● **Data rows**:
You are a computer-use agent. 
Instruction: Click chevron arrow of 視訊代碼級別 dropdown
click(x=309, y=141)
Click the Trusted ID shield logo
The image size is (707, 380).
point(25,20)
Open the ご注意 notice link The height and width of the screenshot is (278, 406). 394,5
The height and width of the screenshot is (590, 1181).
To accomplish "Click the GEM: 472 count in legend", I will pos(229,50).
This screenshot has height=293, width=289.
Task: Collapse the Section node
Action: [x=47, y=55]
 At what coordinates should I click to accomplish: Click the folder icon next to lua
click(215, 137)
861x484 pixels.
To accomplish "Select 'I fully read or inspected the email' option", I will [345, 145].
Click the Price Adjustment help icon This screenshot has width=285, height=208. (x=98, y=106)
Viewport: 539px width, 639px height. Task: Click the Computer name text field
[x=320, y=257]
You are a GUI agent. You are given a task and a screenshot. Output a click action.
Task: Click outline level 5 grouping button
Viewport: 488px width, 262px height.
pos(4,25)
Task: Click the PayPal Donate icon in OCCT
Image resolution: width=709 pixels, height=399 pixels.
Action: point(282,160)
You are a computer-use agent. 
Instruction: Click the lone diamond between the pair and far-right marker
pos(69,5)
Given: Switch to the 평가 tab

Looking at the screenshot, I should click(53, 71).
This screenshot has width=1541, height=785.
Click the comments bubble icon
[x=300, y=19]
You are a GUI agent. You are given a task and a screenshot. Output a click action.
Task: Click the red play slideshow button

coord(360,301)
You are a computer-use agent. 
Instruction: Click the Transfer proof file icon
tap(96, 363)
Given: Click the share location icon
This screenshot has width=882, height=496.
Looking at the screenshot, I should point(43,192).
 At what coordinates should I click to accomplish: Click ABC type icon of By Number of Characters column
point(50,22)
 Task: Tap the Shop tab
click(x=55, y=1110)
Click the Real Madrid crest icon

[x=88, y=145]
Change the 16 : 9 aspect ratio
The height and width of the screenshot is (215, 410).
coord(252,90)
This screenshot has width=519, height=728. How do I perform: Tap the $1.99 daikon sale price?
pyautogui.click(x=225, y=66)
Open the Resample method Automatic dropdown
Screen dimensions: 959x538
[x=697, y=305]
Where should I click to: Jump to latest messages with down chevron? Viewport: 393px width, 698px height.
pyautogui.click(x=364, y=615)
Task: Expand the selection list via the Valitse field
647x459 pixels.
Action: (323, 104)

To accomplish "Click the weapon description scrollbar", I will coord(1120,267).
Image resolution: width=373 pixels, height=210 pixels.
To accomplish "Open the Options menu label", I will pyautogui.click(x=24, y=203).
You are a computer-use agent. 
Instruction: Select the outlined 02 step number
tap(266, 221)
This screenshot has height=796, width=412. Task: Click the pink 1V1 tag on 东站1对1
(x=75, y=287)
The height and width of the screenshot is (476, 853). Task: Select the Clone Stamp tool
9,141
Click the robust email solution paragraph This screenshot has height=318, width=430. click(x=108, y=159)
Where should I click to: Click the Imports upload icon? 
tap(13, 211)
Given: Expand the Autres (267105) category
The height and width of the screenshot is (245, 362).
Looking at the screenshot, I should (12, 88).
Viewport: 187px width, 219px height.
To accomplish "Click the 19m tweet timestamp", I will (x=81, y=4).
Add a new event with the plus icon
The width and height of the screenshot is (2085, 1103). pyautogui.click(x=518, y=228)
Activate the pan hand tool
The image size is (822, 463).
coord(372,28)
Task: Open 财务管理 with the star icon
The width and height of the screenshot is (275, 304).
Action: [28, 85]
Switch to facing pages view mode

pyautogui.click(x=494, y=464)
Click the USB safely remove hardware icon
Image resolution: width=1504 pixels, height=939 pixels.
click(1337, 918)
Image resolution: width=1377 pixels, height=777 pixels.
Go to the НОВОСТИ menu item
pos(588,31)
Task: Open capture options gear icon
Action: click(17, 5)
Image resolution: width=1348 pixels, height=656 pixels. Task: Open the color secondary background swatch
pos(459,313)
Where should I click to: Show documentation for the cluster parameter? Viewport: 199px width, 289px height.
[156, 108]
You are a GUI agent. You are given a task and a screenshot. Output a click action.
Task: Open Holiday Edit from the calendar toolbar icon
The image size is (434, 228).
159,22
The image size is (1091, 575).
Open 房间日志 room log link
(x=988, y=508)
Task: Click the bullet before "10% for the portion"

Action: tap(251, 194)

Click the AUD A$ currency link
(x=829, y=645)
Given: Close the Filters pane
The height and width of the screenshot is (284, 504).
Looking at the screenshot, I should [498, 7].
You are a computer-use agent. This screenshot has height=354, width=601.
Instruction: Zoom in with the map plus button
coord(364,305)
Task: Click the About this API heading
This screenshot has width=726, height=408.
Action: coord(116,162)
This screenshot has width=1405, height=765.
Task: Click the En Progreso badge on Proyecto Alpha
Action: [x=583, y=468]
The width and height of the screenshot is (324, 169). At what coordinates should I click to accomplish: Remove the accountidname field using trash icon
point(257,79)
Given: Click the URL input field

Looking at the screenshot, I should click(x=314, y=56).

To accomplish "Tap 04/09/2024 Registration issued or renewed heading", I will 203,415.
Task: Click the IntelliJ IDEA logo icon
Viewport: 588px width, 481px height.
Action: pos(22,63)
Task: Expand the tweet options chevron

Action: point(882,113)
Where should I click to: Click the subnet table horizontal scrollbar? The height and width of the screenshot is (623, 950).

● **What you will do**: Show each line of the records that contains the word "field".

● **Expected output**:
Viewport: 539px width, 639px height. Task: Click the Computer name text field
Task: Expand the selection list via the Valitse field
The width and height of the screenshot is (324, 169). At what coordinates should I click to accomplish: Remove the accountidname field using trash icon
Given: Click the URL input field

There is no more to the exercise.